GIVEN INFORMATION —
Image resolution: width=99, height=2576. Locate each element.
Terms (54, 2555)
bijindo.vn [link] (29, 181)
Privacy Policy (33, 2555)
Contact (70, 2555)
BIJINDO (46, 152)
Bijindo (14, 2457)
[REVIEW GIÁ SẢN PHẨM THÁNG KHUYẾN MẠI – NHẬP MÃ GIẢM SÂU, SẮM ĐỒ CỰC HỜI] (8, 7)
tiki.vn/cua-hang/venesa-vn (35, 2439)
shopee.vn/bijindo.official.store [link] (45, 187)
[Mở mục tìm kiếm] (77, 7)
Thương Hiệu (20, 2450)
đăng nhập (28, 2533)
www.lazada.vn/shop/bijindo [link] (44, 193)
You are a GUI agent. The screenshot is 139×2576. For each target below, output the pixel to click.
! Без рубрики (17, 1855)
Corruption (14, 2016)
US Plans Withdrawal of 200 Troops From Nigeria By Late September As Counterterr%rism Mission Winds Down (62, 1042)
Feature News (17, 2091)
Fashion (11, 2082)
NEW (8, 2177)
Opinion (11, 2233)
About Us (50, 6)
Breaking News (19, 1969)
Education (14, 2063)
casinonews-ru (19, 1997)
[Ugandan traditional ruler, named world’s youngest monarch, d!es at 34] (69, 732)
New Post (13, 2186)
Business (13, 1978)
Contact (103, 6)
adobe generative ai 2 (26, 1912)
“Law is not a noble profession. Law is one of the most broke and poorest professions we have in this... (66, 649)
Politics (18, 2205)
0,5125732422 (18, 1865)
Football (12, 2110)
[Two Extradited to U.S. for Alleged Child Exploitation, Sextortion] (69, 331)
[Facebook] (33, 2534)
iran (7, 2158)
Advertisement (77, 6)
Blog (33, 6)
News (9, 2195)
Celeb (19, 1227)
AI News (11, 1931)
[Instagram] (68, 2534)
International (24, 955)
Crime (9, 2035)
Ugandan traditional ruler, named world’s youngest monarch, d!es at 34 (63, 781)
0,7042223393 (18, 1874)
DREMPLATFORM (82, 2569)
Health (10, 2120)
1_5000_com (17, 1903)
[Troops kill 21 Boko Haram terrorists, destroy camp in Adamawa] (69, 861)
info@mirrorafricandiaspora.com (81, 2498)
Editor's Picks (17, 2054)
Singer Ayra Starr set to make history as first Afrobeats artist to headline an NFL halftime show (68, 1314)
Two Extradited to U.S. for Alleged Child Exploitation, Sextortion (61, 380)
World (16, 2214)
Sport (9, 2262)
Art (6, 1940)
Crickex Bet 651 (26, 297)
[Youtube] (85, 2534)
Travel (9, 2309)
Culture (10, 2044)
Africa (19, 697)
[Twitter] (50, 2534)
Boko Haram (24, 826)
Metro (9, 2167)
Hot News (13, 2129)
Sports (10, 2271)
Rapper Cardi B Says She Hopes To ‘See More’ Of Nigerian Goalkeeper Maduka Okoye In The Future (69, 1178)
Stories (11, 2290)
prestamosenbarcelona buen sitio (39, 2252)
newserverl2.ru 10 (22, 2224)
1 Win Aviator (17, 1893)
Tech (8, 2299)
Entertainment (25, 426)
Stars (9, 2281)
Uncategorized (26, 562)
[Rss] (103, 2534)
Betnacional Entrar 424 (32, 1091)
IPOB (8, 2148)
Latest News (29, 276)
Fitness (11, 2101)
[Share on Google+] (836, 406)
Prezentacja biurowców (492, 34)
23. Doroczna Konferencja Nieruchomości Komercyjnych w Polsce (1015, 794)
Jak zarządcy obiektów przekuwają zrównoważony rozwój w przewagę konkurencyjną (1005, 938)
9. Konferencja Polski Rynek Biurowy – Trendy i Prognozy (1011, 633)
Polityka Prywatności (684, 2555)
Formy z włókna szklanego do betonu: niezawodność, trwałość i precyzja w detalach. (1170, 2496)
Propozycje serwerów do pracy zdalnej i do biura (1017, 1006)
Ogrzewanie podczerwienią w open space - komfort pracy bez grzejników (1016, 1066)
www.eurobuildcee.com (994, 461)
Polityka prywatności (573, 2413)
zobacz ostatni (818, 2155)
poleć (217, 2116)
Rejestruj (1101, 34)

ABOUT THIS TASK — For every line above that has "Konferencja" in it, copy the line.

YOUR SOLUTION —
23. Doroczna Konferencja Nieruchomości Komercyjnych w Polsce (1015, 794)
9. Konferencja Polski Rynek Biurowy – Trendy i Prognozy (1011, 633)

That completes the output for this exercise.